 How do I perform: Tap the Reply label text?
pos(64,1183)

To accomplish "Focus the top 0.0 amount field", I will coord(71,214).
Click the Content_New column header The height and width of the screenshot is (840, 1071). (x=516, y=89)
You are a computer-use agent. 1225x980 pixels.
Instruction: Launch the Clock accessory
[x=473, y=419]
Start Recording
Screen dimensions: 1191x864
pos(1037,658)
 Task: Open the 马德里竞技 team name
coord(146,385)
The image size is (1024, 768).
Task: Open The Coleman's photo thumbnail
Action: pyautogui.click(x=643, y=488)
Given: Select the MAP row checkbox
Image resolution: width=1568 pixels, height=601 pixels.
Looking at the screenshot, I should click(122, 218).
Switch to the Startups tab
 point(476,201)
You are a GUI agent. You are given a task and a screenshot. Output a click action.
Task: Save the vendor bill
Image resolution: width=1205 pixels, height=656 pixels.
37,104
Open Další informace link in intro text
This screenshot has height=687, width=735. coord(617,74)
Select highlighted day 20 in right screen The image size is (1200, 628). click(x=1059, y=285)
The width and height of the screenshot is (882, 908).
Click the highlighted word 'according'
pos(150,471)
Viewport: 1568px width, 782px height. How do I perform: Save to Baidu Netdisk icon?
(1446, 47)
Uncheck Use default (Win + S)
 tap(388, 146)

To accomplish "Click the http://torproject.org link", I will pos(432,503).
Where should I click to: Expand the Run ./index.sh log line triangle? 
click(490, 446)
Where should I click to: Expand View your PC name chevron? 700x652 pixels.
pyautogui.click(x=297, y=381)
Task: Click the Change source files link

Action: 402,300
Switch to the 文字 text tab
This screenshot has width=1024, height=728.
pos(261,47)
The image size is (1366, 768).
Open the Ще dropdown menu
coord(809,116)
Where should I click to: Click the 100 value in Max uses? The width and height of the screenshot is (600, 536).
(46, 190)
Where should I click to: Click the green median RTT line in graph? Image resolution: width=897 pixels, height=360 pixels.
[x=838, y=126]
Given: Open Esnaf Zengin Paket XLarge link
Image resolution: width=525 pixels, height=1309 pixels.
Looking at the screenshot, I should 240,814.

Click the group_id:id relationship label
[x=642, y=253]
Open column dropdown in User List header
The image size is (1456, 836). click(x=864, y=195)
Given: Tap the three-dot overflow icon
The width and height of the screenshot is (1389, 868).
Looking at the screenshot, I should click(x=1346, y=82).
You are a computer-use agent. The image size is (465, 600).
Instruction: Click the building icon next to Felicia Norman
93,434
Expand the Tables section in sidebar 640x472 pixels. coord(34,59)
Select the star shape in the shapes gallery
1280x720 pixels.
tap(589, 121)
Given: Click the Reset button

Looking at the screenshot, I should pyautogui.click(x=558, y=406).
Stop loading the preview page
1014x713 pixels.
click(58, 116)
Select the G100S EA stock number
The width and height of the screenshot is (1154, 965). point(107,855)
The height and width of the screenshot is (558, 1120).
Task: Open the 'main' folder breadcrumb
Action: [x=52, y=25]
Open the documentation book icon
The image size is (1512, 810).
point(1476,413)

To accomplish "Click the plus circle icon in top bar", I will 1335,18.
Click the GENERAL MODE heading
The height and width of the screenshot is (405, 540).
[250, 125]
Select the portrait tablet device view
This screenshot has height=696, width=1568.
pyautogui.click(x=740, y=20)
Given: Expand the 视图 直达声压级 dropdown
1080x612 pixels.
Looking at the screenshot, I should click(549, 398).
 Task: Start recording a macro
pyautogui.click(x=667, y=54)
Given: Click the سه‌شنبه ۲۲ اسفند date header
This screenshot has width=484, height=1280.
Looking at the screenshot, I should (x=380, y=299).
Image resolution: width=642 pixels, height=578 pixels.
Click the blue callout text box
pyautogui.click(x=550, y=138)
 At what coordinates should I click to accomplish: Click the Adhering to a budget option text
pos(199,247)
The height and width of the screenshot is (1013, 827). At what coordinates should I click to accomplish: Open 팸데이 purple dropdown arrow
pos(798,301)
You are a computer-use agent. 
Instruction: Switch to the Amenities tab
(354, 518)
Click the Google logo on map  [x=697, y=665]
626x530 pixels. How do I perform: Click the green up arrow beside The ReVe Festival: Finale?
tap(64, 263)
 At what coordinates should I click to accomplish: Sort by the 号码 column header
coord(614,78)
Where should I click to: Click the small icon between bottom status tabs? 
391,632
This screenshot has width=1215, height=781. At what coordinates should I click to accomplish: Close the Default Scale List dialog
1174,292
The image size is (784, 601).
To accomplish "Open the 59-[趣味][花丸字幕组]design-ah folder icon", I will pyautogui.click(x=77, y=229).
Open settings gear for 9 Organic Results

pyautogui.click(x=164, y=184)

* [Exercise aim] Report how many lines in the listing above hold the string "computer", giving the number and no other words.

* [Result] 3